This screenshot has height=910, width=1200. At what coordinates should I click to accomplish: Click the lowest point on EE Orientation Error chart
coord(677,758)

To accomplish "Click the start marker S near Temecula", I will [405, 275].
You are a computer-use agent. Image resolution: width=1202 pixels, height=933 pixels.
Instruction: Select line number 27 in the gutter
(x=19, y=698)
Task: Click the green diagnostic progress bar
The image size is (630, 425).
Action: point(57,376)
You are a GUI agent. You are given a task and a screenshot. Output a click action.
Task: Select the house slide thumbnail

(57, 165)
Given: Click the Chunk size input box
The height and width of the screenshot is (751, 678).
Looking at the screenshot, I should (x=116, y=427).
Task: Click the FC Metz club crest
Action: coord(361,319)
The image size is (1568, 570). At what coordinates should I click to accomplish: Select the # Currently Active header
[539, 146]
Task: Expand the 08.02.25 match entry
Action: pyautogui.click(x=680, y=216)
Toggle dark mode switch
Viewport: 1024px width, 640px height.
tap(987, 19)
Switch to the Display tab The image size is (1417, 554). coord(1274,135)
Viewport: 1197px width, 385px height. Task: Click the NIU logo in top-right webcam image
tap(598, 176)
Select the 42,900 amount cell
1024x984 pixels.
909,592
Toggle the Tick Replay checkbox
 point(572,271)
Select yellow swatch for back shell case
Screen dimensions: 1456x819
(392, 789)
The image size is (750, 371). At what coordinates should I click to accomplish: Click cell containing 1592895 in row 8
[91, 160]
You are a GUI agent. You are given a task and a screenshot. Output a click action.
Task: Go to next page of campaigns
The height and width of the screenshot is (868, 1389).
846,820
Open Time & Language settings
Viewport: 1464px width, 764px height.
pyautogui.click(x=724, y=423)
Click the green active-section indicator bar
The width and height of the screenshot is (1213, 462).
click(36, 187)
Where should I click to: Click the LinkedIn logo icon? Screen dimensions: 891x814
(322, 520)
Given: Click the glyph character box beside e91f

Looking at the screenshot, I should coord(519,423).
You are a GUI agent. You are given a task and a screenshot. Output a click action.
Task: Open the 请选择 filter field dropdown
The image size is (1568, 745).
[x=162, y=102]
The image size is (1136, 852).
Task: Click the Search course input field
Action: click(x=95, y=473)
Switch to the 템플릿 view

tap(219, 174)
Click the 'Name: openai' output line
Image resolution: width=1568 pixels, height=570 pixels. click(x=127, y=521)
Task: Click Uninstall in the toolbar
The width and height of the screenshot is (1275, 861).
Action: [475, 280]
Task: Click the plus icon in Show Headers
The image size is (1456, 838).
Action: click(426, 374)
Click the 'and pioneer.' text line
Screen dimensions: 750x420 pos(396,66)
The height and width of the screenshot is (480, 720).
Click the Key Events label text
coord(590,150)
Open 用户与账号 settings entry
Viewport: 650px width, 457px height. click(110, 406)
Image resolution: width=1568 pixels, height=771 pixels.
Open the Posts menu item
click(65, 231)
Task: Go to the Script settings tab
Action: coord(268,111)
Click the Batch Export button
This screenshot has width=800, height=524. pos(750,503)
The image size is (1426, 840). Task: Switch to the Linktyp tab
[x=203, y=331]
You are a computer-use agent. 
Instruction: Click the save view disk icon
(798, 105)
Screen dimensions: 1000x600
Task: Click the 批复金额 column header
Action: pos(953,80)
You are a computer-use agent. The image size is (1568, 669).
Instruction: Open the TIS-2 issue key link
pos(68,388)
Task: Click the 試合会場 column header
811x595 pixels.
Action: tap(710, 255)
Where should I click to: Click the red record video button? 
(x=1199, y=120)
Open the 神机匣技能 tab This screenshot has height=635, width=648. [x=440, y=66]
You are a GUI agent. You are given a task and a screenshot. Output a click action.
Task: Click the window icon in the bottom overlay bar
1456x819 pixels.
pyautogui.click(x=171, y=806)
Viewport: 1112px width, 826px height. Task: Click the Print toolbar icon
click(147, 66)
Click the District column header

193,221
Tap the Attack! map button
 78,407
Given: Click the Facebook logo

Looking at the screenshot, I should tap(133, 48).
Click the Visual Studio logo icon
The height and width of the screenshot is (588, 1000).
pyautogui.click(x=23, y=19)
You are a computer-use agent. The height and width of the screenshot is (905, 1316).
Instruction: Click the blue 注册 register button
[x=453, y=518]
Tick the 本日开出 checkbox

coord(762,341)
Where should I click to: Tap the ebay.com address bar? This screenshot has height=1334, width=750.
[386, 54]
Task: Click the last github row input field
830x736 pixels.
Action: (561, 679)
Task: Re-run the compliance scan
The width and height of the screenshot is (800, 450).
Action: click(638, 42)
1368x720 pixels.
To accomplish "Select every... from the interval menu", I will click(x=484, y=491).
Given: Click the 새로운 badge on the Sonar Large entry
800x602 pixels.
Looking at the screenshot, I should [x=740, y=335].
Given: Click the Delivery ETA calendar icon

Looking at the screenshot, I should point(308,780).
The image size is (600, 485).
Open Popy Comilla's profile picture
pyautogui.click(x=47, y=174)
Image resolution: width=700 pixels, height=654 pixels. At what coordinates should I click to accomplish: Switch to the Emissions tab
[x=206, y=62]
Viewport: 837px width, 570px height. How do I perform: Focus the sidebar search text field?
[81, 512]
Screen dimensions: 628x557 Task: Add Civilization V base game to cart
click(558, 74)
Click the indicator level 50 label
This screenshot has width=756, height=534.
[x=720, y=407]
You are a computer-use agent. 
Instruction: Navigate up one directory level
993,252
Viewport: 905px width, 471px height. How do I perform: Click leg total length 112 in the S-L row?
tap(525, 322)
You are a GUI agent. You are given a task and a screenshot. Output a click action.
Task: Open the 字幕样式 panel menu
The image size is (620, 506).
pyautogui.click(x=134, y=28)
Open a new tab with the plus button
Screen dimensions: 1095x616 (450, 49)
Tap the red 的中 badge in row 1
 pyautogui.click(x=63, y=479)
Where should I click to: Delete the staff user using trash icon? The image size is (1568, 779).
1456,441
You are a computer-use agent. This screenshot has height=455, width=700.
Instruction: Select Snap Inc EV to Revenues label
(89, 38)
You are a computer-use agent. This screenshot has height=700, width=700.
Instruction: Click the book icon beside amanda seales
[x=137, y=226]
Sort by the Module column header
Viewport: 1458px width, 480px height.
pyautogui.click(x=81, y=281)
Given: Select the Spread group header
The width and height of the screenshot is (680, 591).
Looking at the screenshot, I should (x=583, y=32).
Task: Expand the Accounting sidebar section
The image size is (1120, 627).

┄┄┄┄┄┄┄┄┄┄

**INSTRUCTIONS TO FOLLOW:** Exactly as shown above, copy out the material.

**SOLUTION BELOW:**
This screenshot has height=910, width=1200. At what coordinates should I click to accomplish: Click the lowest point on EE Orientation Error chart
coord(677,758)

To accomplish "Click the start marker S near Temecula", I will [405, 275].
You are a computer-use agent. Image resolution: width=1202 pixels, height=933 pixels.
Instruction: Select line number 27 in the gutter
(x=19, y=698)
Task: Click the green diagnostic progress bar
The image size is (630, 425).
Action: point(57,376)
You are a GUI agent. You are given a task and a screenshot. Output a click action.
Task: Select the house slide thumbnail

(57, 165)
Given: Click the Chunk size input box
The height and width of the screenshot is (751, 678).
Looking at the screenshot, I should (x=116, y=427).
Task: Click the FC Metz club crest
Action: coord(361,319)
The image size is (1568, 570). At what coordinates should I click to accomplish: Select the # Currently Active header
[539, 146]
Task: Expand the 08.02.25 match entry
Action: pyautogui.click(x=680, y=216)
Toggle dark mode switch
Viewport: 1024px width, 640px height.
tap(987, 19)
Switch to the Display tab The image size is (1417, 554). coord(1274,135)
Viewport: 1197px width, 385px height. Task: Click the NIU logo in top-right webcam image
tap(598, 176)
Select the 42,900 amount cell
1024x984 pixels.
909,592
Toggle the Tick Replay checkbox
 point(572,271)
Select yellow swatch for back shell case
Screen dimensions: 1456x819
(392, 789)
The image size is (750, 371). At what coordinates should I click to accomplish: Click cell containing 1592895 in row 8
[91, 160]
You are a GUI agent. You are given a task and a screenshot. Output a click action.
Task: Go to next page of campaigns
The height and width of the screenshot is (868, 1389).
846,820
Open Time & Language settings
Viewport: 1464px width, 764px height.
pyautogui.click(x=724, y=423)
Click the green active-section indicator bar
The width and height of the screenshot is (1213, 462).
click(36, 187)
Where should I click to: Click the LinkedIn logo icon? Screen dimensions: 891x814
(322, 520)
Given: Click the glyph character box beside e91f

Looking at the screenshot, I should coord(519,423).
You are a GUI agent. You are given a task and a screenshot. Output a click action.
Task: Open the 请选择 filter field dropdown
The image size is (1568, 745).
[x=162, y=102]
The image size is (1136, 852).
Task: Click the Search course input field
Action: click(x=95, y=473)
Switch to the 템플릿 view

tap(219, 174)
Click the 'Name: openai' output line
Image resolution: width=1568 pixels, height=570 pixels. click(x=127, y=521)
Task: Click Uninstall in the toolbar
The width and height of the screenshot is (1275, 861).
Action: [475, 280]
Task: Click the plus icon in Show Headers
The image size is (1456, 838).
Action: click(426, 374)
Click the 'and pioneer.' text line
Screen dimensions: 750x420 pos(396,66)
The height and width of the screenshot is (480, 720).
Click the Key Events label text
coord(590,150)
Open 用户与账号 settings entry
Viewport: 650px width, 457px height. click(110, 406)
Image resolution: width=1568 pixels, height=771 pixels.
Open the Posts menu item
click(65, 231)
Task: Go to the Script settings tab
Action: coord(268,111)
Click the Batch Export button
This screenshot has width=800, height=524. pos(750,503)
The image size is (1426, 840). Task: Switch to the Linktyp tab
[x=203, y=331]
You are a computer-use agent. 
Instruction: Click the save view disk icon
(798, 105)
Screen dimensions: 1000x600
Task: Click the 批复金额 column header
Action: pos(953,80)
You are a computer-use agent. The image size is (1568, 669).
Instruction: Open the TIS-2 issue key link
pos(68,388)
Task: Click the 試合会場 column header
811x595 pixels.
Action: tap(710, 255)
Where should I click to: Click the red record video button? 
(x=1199, y=120)
Open the 神机匣技能 tab This screenshot has height=635, width=648. [x=440, y=66]
You are a GUI agent. You are given a task and a screenshot. Output a click action.
Task: Click the window icon in the bottom overlay bar
1456x819 pixels.
pyautogui.click(x=171, y=806)
Viewport: 1112px width, 826px height. Task: Click the Print toolbar icon
click(147, 66)
Click the District column header

193,221
Tap the Attack! map button
 78,407
Given: Click the Facebook logo

Looking at the screenshot, I should tap(133, 48).
Click the Visual Studio logo icon
The height and width of the screenshot is (588, 1000).
pyautogui.click(x=23, y=19)
You are a computer-use agent. The height and width of the screenshot is (905, 1316).
Instruction: Click the blue 注册 register button
[x=453, y=518]
Tick the 本日开出 checkbox

coord(762,341)
Where should I click to: Tap the ebay.com address bar? This screenshot has height=1334, width=750.
[386, 54]
Task: Click the last github row input field
830x736 pixels.
Action: (561, 679)
Task: Re-run the compliance scan
The width and height of the screenshot is (800, 450).
Action: click(638, 42)
1368x720 pixels.
To accomplish "Select every... from the interval menu", I will click(x=484, y=491).
Given: Click the 새로운 badge on the Sonar Large entry
800x602 pixels.
Looking at the screenshot, I should [x=740, y=335].
Given: Click the Delivery ETA calendar icon

Looking at the screenshot, I should point(308,780).
The image size is (600, 485).
Open Popy Comilla's profile picture
pyautogui.click(x=47, y=174)
Image resolution: width=700 pixels, height=654 pixels. At what coordinates should I click to accomplish: Switch to the Emissions tab
[x=206, y=62]
Viewport: 837px width, 570px height. How do I perform: Focus the sidebar search text field?
[81, 512]
Screen dimensions: 628x557 Task: Add Civilization V base game to cart
click(558, 74)
Click the indicator level 50 label
This screenshot has width=756, height=534.
[x=720, y=407]
You are a computer-use agent. 
Instruction: Navigate up one directory level
993,252
Viewport: 905px width, 471px height. How do I perform: Click leg total length 112 in the S-L row?
tap(525, 322)
You are a GUI agent. You are given a task and a screenshot. Output a click action.
Task: Open the 字幕样式 panel menu
The image size is (620, 506).
pyautogui.click(x=134, y=28)
Open a new tab with the plus button
Screen dimensions: 1095x616 (450, 49)
Tap the red 的中 badge in row 1
 pyautogui.click(x=63, y=479)
Where should I click to: Delete the staff user using trash icon? The image size is (1568, 779).
1456,441
You are a computer-use agent. This screenshot has height=455, width=700.
Instruction: Select Snap Inc EV to Revenues label
(89, 38)
You are a computer-use agent. This screenshot has height=700, width=700.
Instruction: Click the book icon beside amanda seales
[x=137, y=226]
Sort by the Module column header
Viewport: 1458px width, 480px height.
pyautogui.click(x=81, y=281)
Given: Select the Spread group header
The width and height of the screenshot is (680, 591).
Looking at the screenshot, I should (x=583, y=32).
Task: Expand the Accounting sidebar section
The image size is (1120, 627).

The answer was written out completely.